In a configuration that substantially mirrors at least a portion of the upper seal E-ring 222, the lower seal E-ring 264 is associated with one or more retainer segments 242 that include respective edges 246 that interact with overhangs 248. In contrast to the configuration described above, the position of the respective space 252 and gap 254 associated with the lower seal E-ring 264 may move in an axially upward direction and/or the seal element 244 may move an in axially downward direction, thereby reducing lengths of the spaces 252 and/or gap 254 as the lower seal E-ring 264 is driven into the lower opening 258.

Further illustrated is a retainer ring 270 that is positioned axially lower, at least in part, than the seal element 244 and is positioned against a lower shoulder 272 of the lower seal E-ring 264. In at least one embodiment, the retainer ring 270 is utilized to lock the lower seal E-ring 264 into place, for example by moving into a groove or slot formed within a hanger, among other options.
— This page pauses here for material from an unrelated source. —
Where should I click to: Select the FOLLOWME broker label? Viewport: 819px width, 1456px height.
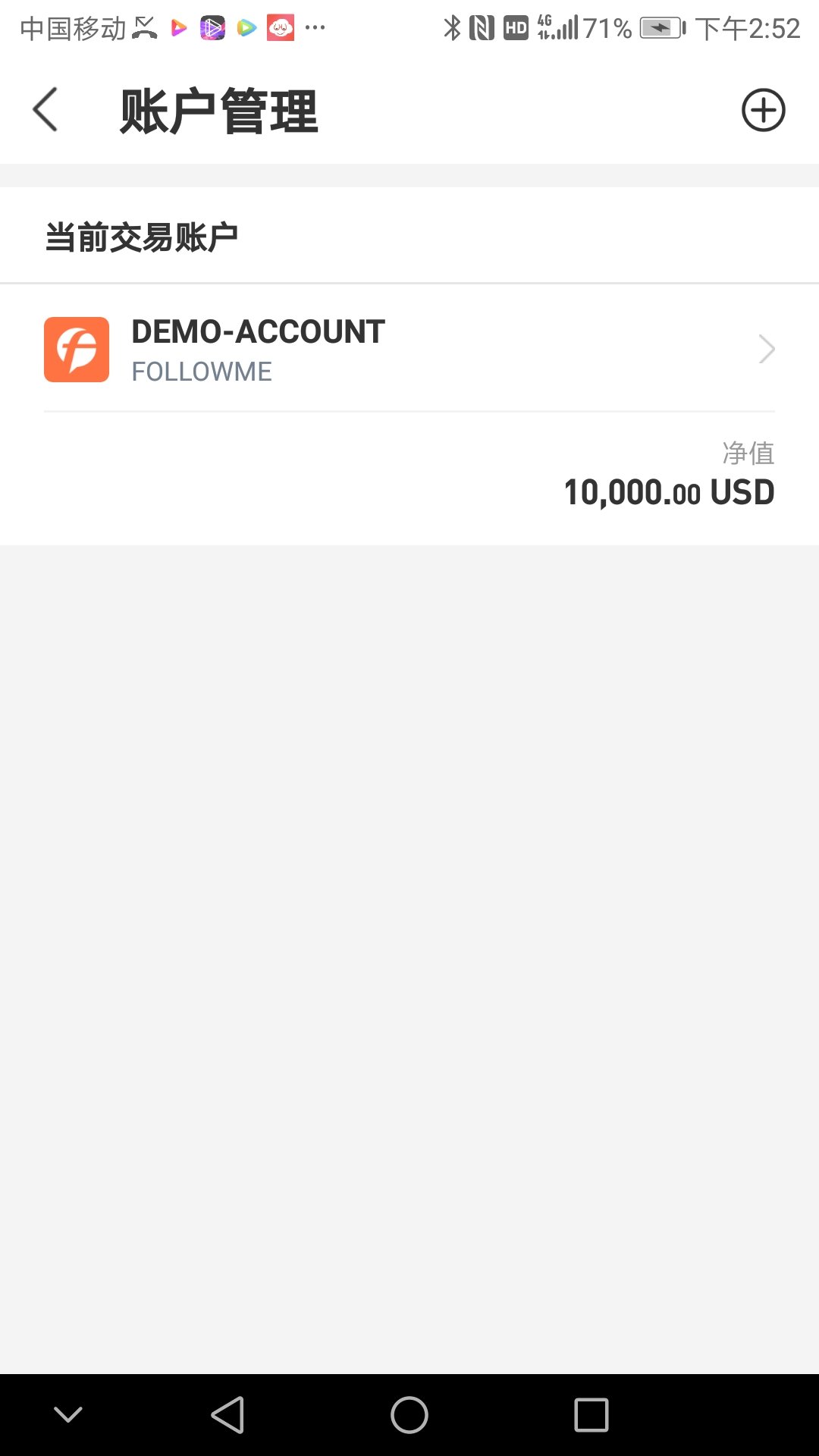point(202,372)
In operation, the retainer ring 270 may further be deenergized to allow removal of the seal system 200, for example retainer ring 270 may maintain a position of the lower seal E-ring 264 to prevent dragging the seal element 244 in an energized position during removal.

Embodiments of the present disclosure may also include a wiper o-ring 274, which in this example is positioned axially below (e.g., downhole) of the retainer ring 270 and is positioned within a groove formed within at least a portion of the lower shoulder 272. The wiper o-ring may be utilized to clean one or more surfaces, such as an outer diameter of a hanger neck, among other options.

As will be described below, various embodiments of the present disclosure may be utilized to set and retrieve the seal system 200 where one or more components are set and/or energized substantially simultaneously. By way of example, in a seal setting sequence, one or more portions of the seal assembly 200 may be landed on a hanger shoulder. For example, a back side of the lower shoulder 272 may be landed on a hanger shoulder, where the hanger is positioned within a wellbore that may, in certain embodiments, include a wellhead housing radially outward from and co-axial with the hanger. A running tool may be utilized to apply a force from an uphole direction (e.g., a downward force), where the force is applied to the shoulder ring 204, either directly or via connections with one or more components, such that the force is transmitted to the upper seal E-ring 228, which drives the end 260 into the upper opening 256. As a portion of the seal element 244 is energized, load may continue to be applied until the lower seal E-ring 264 is driven into the lower opening 258. Such a force will energize the seal element 244 and also engage the retainer ring 270, for example within an opening or groove of the hanger. As force continues to be applied and/or a second force function on the tool is applied, the extensions 220 may be driven in a downward direction against the seal lock E-ring 222, where the downward movement of the attached hanger lock E-ring 202 may drive the hanger lock ring 206 into mating grooves of the housing, while also activating the seal lock E-ring 222 and the seal lock ring 240. In this manner, both the seal and hanger lock rings may be simultaneously or substantially simultaneously be energized. It should be appreciated that the order in which the upper and lower seals are set may be reversed such that the upper seal (e.g., the seal associated with the upper opening 256) is set second and the lower seal (e.g., the seal associated with the lower opening 258) is set first. Furthermore, in embodiments, both seals may be set simultaneously or substantially simultaneously. In at least one embodiments, the seals are set based on a friction balance between different sliding parts, and as a result, the ordering may vary based on one or more operational factors.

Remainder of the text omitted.